Evans also likes to use hand-held cameras that produce unpolished, in-the-moment cinematography. The creative decision could have been due to budget constraints, but the technique lends "The Grace Card" the gritty appearance of an indie film or a documentary. This works particularly well when Mac and Sam are responding to late-night police calls where they stare down the racism that seemingly runs rampant through Memphis's streets and alleys.

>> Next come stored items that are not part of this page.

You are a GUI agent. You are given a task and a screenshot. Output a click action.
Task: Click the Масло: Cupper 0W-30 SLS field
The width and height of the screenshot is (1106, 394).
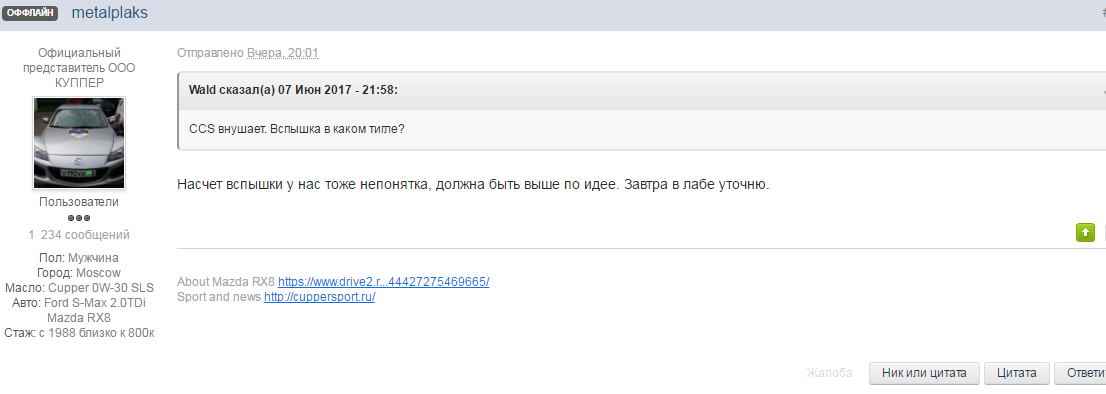(x=79, y=288)
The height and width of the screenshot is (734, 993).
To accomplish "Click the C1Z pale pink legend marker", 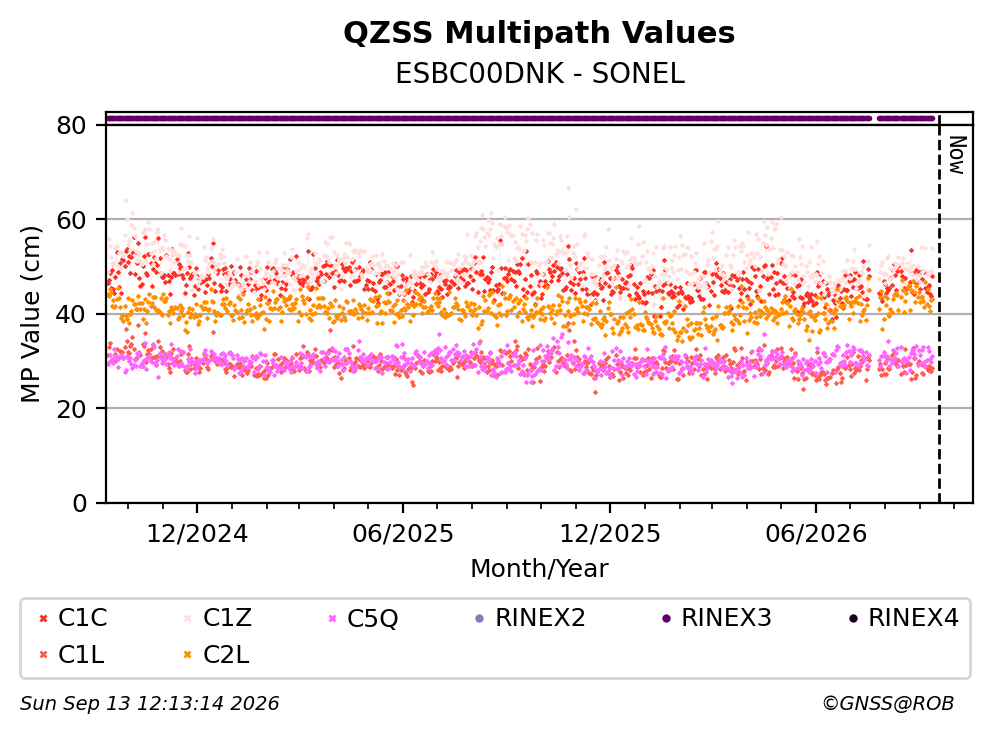I will pos(187,618).
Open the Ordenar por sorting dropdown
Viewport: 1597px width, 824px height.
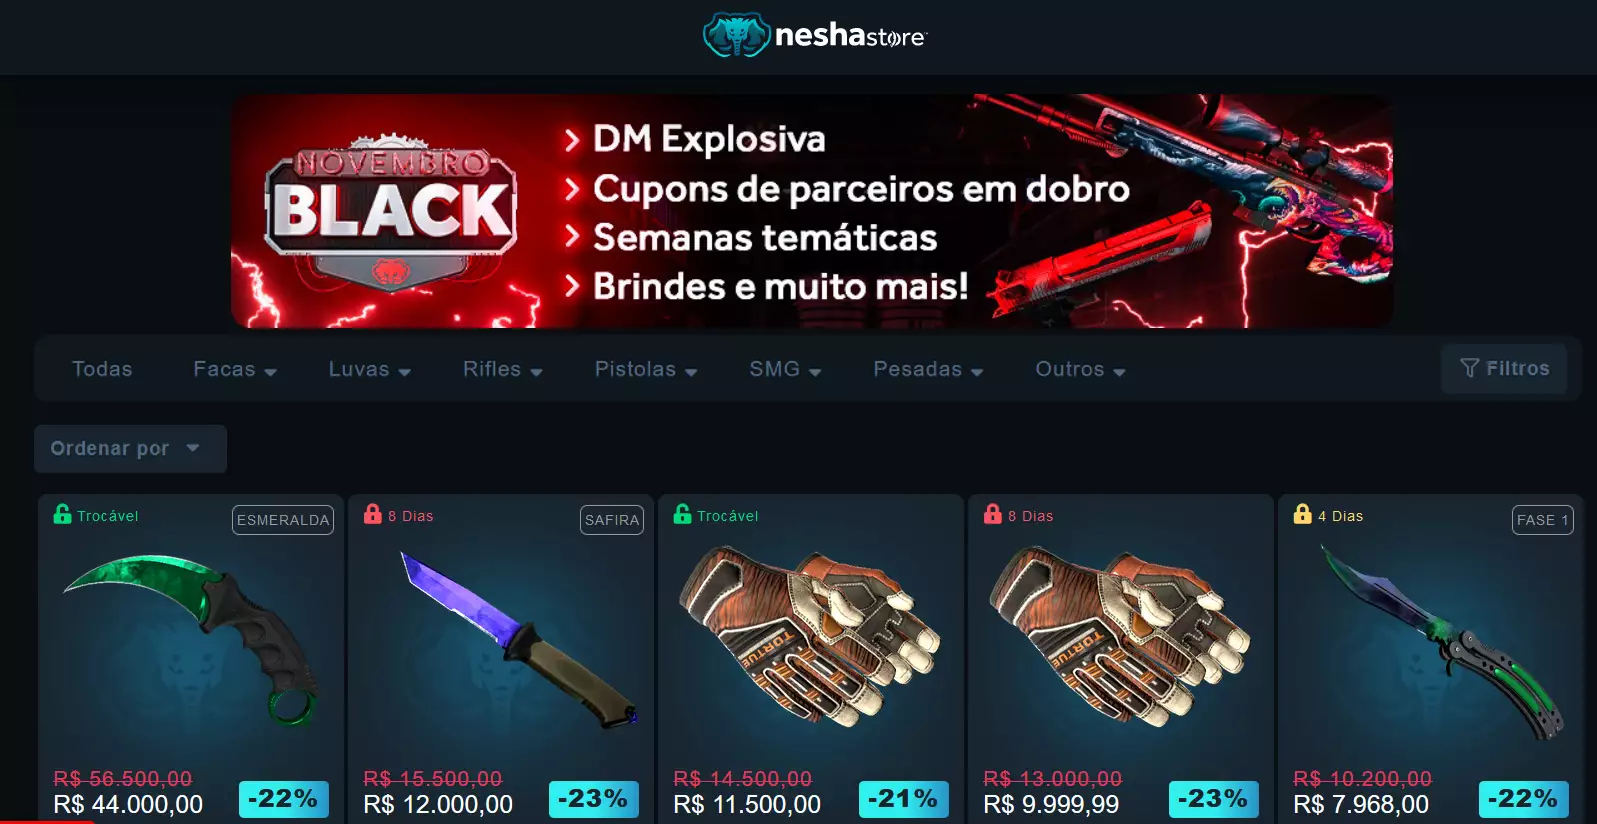tap(130, 449)
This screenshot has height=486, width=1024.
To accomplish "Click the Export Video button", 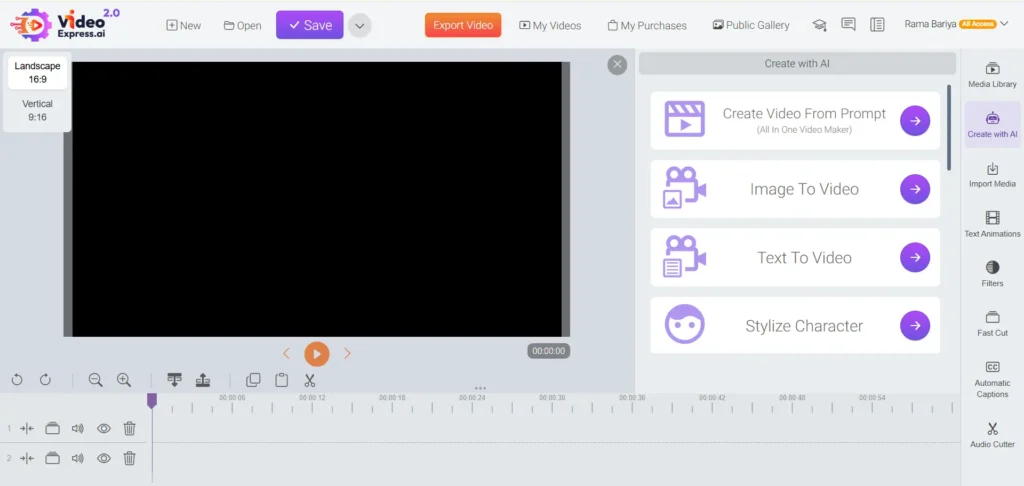I will pos(462,25).
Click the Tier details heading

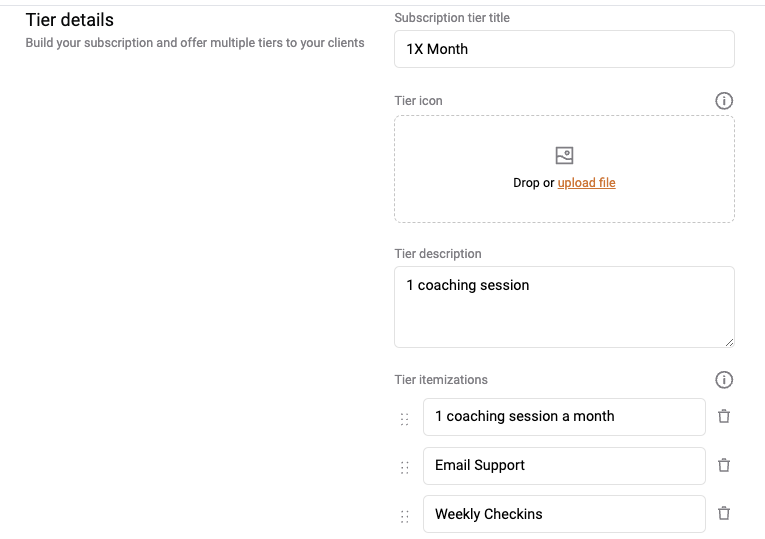[70, 20]
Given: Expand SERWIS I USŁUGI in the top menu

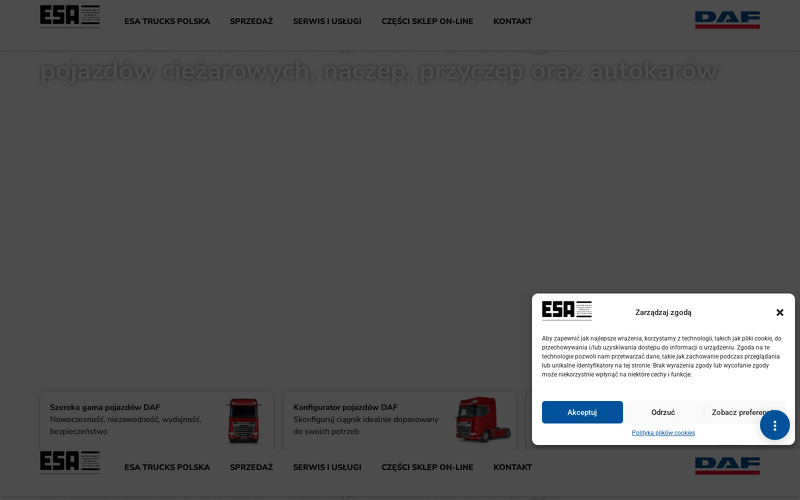Looking at the screenshot, I should tap(327, 21).
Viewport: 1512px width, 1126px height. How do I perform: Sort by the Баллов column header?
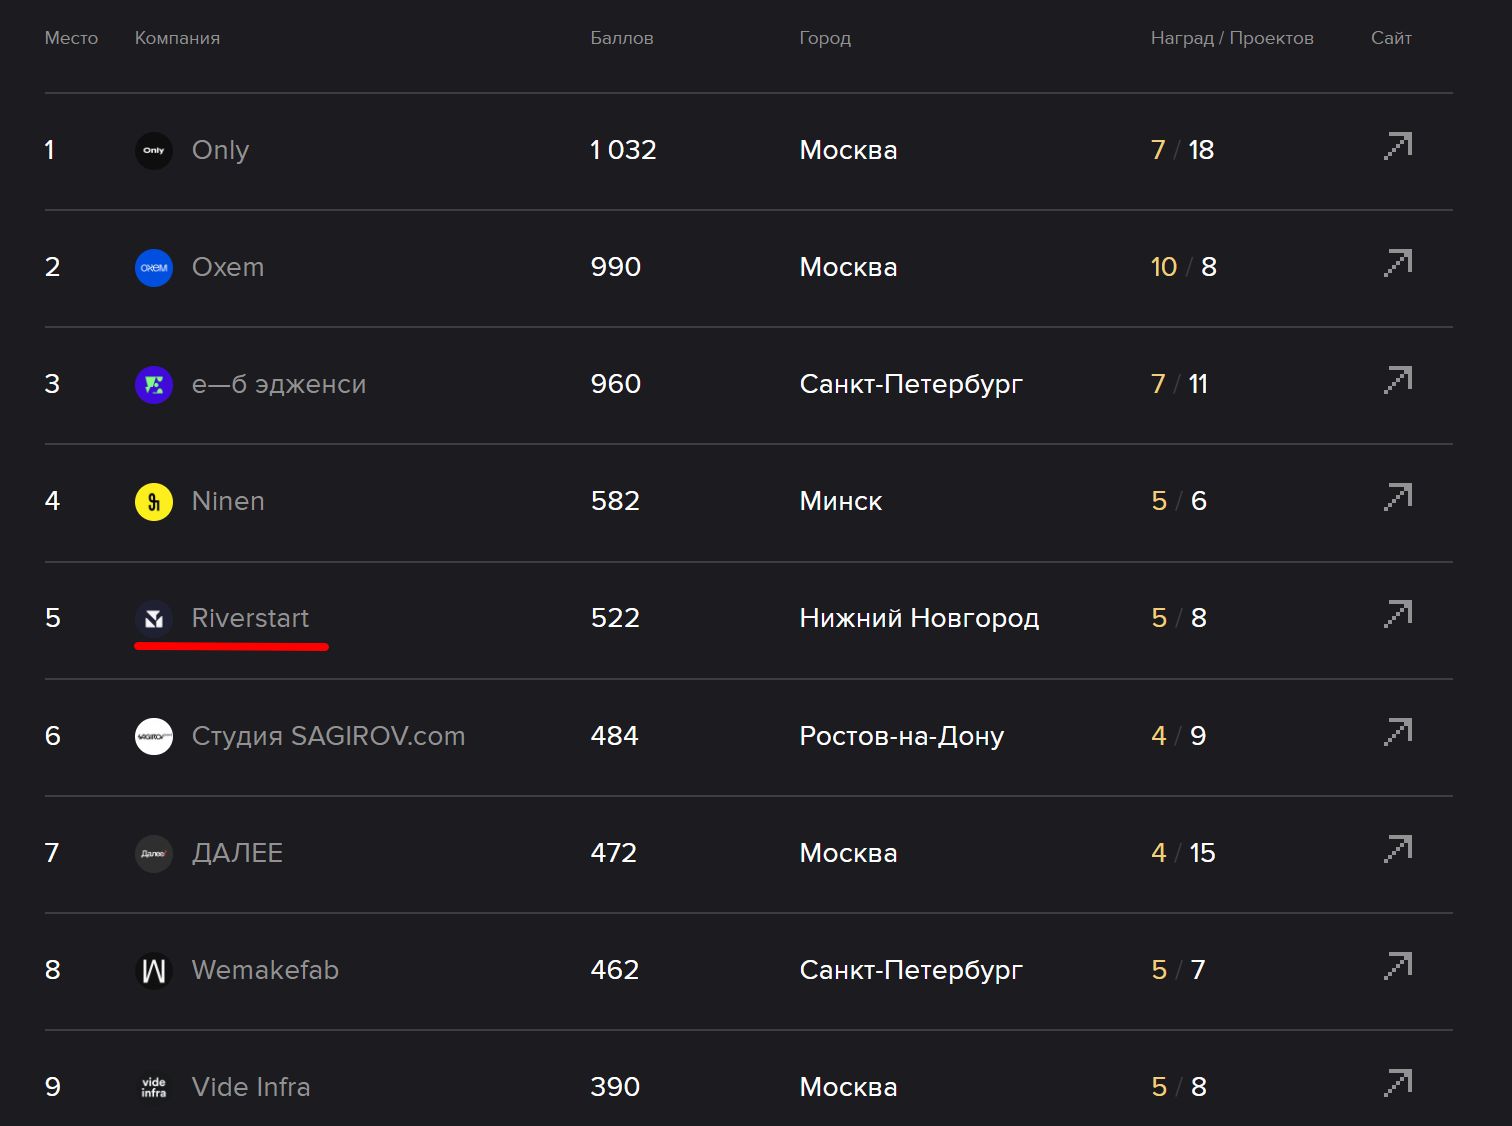621,38
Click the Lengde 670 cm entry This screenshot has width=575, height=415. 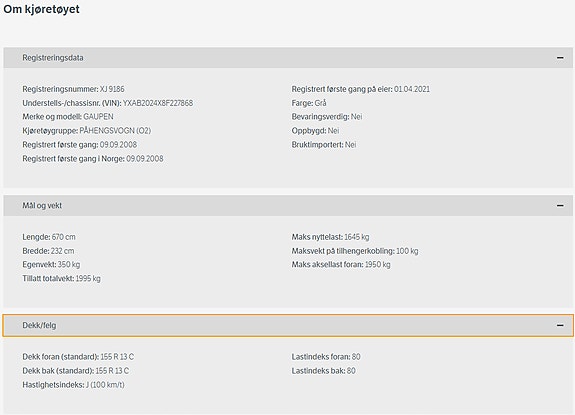click(49, 237)
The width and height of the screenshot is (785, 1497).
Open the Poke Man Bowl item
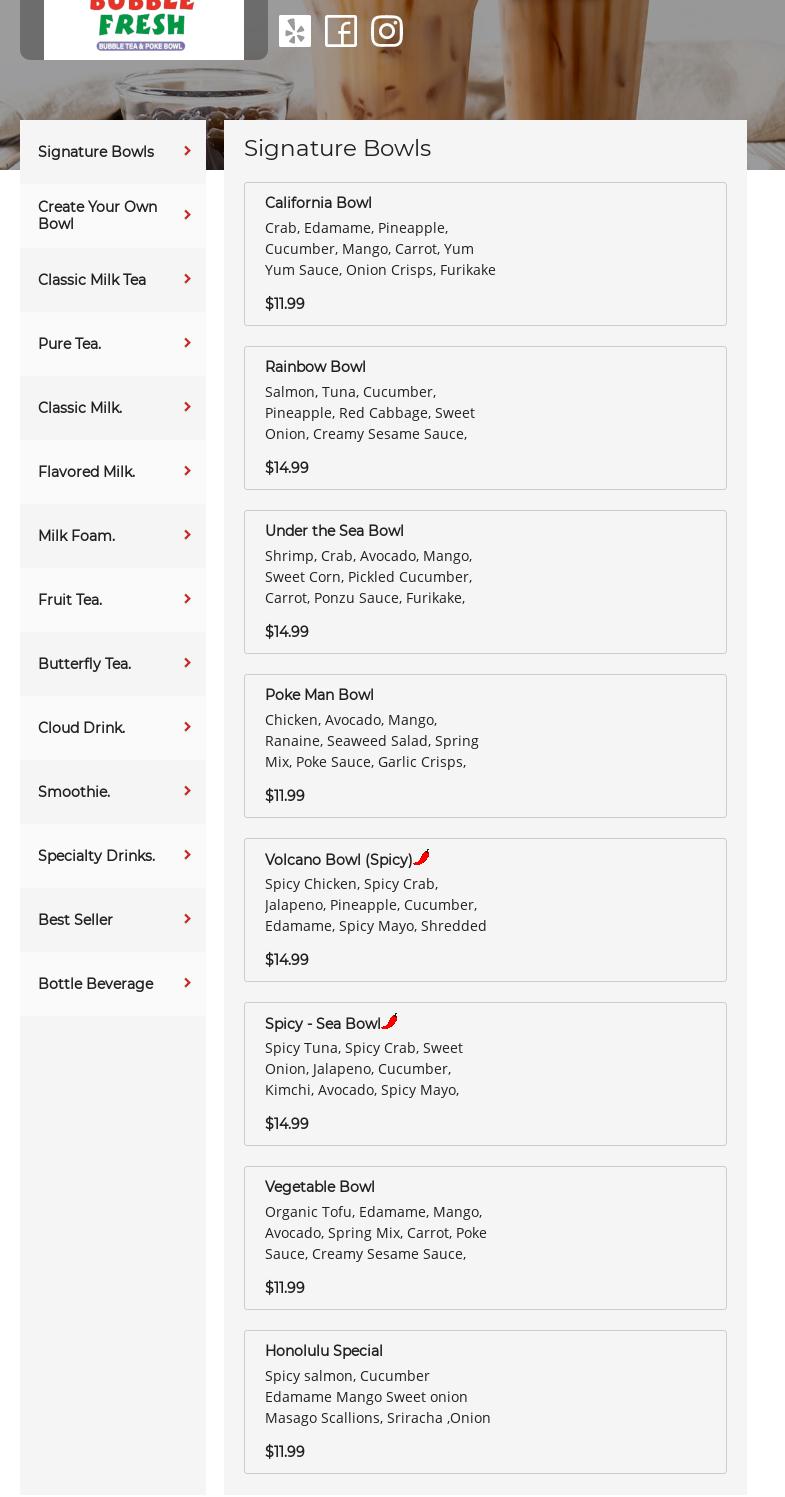(x=485, y=746)

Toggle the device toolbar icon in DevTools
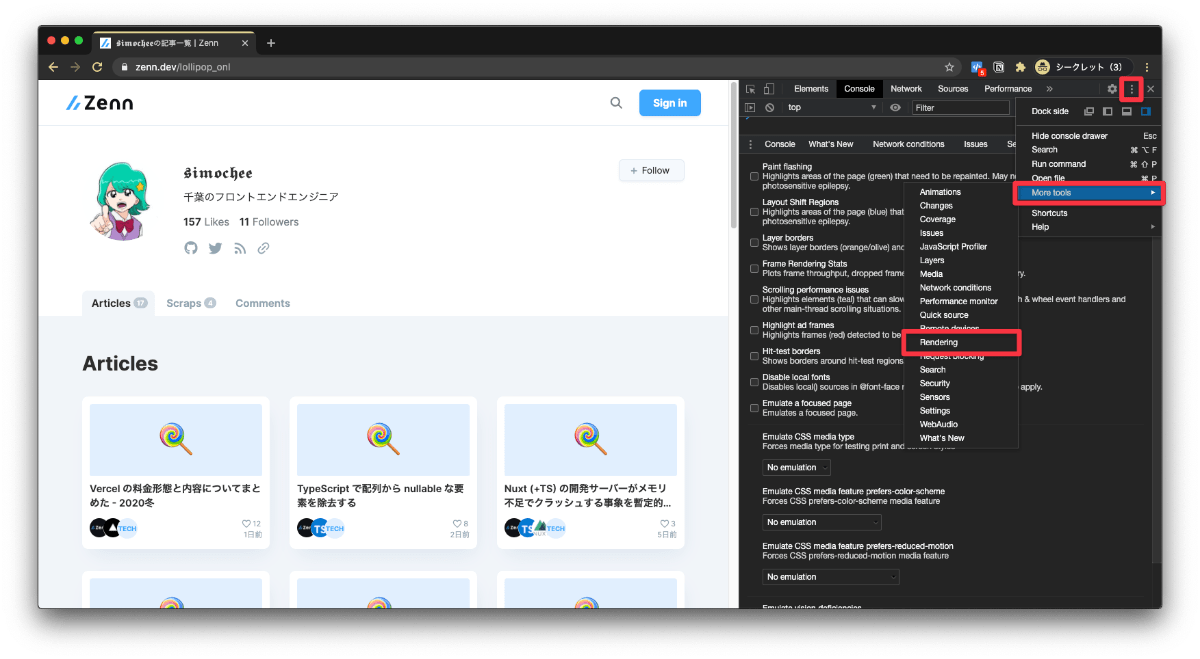766,88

Yet it's during one of these crime-preventing runs that Klausner rolls out the film's major twist, a clumsily plotted and embarrassingly coincidental encounter that sends this Bible-toting buddy-cop drama down an entirely different path. Some might be able to take a leap of faith and follow "The Grace Card" as it shifts gears. I couldn't. The ripple converted me into a nonbeliever. As a result, Evans's pre-credit preaching felt like it was laid on extra thick.

Still, the director and his cast earn a decent amount of critical goodwill before the sermon sets in. "The Grace Card" joins a handful of films - "Fireproof," "Facing the Giants," "The Ultimate Gift" - that are trying hard to appeal to audiences outside the church's walls. At the same time, the film's shortcomings show how far the Christian genre has to go if it someday hopes to preach to anyone but the choir.

Contains violence and thematic elements.